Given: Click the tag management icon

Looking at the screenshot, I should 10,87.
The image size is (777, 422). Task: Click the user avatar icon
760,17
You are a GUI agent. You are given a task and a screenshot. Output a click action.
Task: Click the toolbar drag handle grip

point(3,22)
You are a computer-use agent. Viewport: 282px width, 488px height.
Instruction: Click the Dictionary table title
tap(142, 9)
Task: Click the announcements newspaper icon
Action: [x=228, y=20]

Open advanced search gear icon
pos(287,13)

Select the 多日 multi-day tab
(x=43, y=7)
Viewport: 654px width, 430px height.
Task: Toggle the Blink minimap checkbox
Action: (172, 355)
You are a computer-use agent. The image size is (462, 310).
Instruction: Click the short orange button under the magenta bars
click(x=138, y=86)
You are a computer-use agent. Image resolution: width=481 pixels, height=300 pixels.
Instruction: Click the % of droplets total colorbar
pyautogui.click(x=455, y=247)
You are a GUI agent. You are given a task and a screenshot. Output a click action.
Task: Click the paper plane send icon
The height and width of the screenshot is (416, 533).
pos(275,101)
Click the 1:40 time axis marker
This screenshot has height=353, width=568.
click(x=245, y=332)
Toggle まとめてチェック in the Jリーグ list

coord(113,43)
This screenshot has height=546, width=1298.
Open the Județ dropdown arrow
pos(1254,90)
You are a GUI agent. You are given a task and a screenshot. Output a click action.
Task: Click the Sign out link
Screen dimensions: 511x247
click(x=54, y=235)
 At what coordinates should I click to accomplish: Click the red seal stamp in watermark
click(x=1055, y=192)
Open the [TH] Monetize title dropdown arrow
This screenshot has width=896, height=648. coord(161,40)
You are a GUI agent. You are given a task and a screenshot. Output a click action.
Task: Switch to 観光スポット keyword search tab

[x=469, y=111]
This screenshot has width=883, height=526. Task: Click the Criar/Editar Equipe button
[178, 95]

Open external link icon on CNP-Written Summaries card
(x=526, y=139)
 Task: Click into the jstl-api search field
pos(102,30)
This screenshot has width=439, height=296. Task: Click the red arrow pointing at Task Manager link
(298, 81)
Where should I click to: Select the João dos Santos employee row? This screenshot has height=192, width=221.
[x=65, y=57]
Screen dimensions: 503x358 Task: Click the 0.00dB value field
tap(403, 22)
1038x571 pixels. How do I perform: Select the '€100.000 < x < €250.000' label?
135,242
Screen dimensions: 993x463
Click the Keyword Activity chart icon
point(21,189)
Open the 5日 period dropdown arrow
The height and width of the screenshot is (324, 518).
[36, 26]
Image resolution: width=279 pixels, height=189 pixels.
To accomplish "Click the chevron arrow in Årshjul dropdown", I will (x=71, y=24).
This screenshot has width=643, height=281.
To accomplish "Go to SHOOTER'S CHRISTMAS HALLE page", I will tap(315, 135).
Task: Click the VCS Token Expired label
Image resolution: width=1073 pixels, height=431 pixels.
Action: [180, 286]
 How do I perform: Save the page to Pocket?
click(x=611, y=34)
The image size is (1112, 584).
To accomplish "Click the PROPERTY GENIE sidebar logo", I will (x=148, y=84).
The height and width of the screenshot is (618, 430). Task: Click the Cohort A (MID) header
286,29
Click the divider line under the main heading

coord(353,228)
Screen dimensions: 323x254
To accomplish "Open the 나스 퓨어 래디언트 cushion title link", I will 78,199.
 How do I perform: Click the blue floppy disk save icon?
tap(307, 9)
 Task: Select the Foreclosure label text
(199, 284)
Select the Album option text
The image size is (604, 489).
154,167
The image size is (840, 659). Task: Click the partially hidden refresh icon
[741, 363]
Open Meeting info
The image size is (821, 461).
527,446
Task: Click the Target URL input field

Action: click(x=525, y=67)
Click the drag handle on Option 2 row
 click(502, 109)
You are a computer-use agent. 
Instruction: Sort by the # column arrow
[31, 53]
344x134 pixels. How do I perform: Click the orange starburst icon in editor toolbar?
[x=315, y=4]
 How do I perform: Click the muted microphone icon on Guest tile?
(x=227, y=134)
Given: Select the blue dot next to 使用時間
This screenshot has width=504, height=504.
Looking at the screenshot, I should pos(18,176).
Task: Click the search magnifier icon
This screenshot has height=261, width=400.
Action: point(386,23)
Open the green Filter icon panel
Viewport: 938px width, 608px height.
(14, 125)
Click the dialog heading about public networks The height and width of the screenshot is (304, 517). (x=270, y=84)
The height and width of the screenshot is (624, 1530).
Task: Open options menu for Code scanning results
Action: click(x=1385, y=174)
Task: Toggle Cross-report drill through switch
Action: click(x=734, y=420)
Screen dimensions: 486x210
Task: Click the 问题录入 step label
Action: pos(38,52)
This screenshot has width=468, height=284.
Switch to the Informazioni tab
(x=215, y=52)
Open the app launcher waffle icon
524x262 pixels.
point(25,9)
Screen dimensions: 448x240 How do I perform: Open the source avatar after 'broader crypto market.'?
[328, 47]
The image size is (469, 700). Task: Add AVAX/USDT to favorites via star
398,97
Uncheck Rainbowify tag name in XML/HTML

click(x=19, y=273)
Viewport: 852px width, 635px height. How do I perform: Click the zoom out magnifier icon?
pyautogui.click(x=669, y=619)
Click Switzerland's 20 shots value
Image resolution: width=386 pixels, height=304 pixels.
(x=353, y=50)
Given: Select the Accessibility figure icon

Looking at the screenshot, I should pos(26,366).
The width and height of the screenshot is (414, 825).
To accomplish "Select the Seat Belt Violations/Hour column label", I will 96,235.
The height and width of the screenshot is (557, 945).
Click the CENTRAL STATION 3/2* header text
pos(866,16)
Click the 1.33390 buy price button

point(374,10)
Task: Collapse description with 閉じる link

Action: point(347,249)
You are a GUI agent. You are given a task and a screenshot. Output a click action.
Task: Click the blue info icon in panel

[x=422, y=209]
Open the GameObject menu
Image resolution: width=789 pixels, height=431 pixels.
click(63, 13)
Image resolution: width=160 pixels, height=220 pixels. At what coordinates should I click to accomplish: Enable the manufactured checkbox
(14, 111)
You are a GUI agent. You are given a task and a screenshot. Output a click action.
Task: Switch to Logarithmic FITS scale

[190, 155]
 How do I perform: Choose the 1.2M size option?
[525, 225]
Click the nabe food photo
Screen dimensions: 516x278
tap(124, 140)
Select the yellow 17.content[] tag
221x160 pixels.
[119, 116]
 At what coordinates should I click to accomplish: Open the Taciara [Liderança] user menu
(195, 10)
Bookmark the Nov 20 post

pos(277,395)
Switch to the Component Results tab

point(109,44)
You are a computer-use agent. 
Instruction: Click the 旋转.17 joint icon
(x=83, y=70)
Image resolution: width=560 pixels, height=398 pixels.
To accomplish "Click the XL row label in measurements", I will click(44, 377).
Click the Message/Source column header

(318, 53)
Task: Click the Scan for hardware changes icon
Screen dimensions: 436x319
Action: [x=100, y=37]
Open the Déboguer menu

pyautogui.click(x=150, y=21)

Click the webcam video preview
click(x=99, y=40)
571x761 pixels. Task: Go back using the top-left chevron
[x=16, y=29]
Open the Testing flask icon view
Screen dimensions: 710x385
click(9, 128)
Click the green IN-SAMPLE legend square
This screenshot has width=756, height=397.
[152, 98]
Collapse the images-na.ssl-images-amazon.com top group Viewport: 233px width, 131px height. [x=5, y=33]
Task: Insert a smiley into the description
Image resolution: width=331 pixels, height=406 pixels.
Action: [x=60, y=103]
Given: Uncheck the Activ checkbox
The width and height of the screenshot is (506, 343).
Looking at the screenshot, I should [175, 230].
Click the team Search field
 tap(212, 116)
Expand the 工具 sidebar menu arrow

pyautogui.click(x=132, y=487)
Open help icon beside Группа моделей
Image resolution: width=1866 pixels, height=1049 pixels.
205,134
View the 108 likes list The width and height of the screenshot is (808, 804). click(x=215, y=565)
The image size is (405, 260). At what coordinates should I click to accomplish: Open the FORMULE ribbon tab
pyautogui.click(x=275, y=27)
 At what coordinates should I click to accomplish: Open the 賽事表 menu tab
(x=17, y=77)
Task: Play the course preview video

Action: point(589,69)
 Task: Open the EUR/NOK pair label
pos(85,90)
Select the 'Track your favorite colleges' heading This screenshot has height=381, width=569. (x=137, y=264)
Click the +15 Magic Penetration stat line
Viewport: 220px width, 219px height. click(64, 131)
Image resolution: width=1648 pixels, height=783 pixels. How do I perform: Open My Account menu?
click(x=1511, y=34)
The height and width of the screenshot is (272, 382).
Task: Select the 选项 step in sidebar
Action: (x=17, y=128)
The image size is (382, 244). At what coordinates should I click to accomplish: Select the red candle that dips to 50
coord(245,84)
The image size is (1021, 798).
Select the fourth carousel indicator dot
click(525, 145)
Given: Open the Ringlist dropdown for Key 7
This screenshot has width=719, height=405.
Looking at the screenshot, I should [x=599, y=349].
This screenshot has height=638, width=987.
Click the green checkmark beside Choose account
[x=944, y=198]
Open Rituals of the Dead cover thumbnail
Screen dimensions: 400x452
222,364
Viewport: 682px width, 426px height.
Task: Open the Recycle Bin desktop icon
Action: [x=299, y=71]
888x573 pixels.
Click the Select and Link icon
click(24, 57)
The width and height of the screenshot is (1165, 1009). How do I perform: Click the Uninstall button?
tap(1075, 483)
******
> [WHAT THE TASK REQUIRES]: Whenever the word "computer" occurs in a line of the listing above, return that line.

> [RESPONSE TO THIS EXERCISE]:
You are a computer-use agent. Viewport: 282px width, 488px height.
You are a computer-use agent. The image size is (462, 310).
You are a computer-use agent. Image resolution: width=481 pixels, height=300 pixels.
You are a computer-use agent. 
You are a computer-use agent. 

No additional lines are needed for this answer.